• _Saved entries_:
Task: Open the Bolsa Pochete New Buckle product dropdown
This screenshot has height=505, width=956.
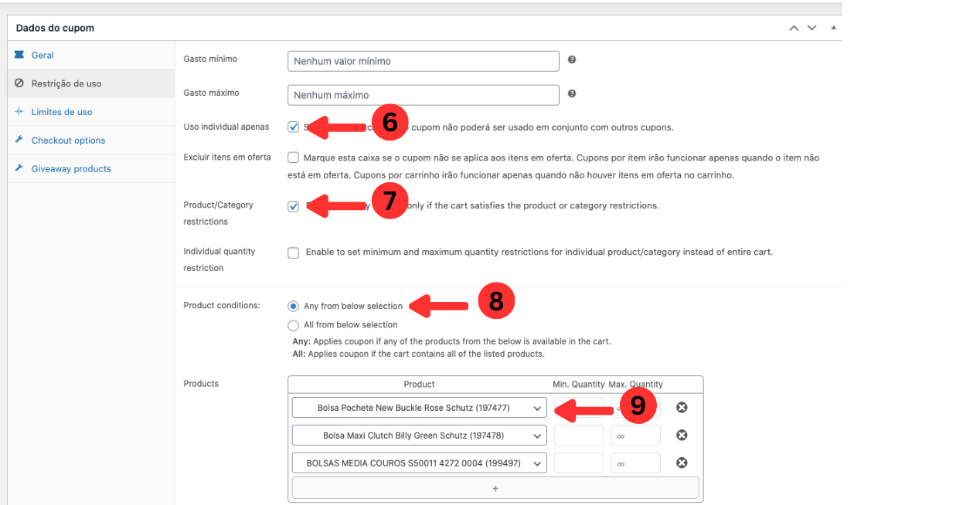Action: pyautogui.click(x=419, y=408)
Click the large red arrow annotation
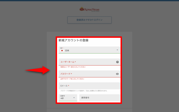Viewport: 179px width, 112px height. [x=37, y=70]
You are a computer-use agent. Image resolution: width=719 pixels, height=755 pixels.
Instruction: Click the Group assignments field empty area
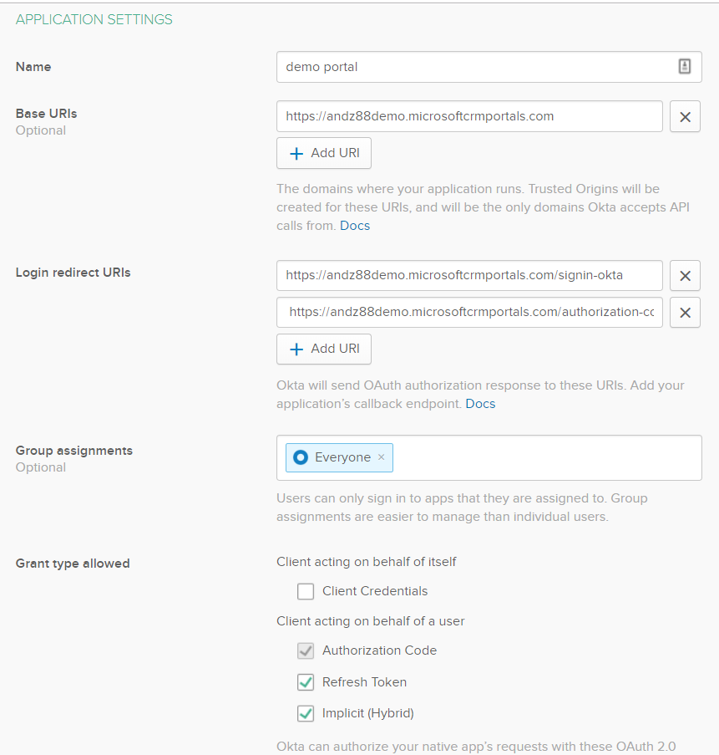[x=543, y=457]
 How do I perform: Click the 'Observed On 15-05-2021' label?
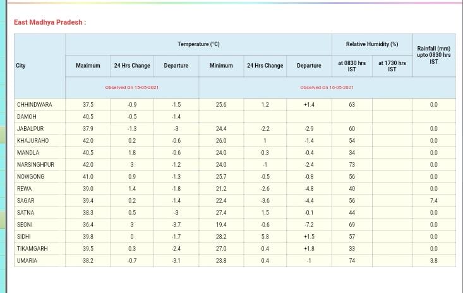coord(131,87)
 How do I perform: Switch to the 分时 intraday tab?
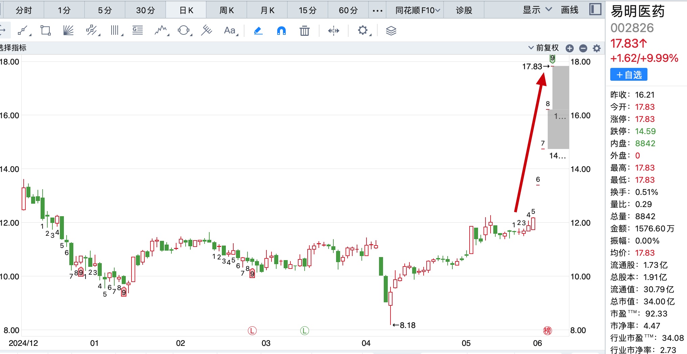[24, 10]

• _WHAT THE EXERCISE ASKS_: Could every line above be set down exactly, with the pictures omitted?

• _RESPONSE BOX_:
Task: Open the Bolsa Pochete New Buckle product dropdown
This screenshot has height=505, width=956.
Action: pyautogui.click(x=419, y=408)
Click the large red arrow annotation
Viewport: 179px width, 112px height. [x=37, y=70]
You are a computer-use agent. Image resolution: width=719 pixels, height=755 pixels.
Instruction: Click the Group assignments field empty area
[x=543, y=457]
 How do I perform: Click the 'Observed On 15-05-2021' label?
coord(131,87)
 How do I perform: Switch to the 分时 intraday tab?
[24, 10]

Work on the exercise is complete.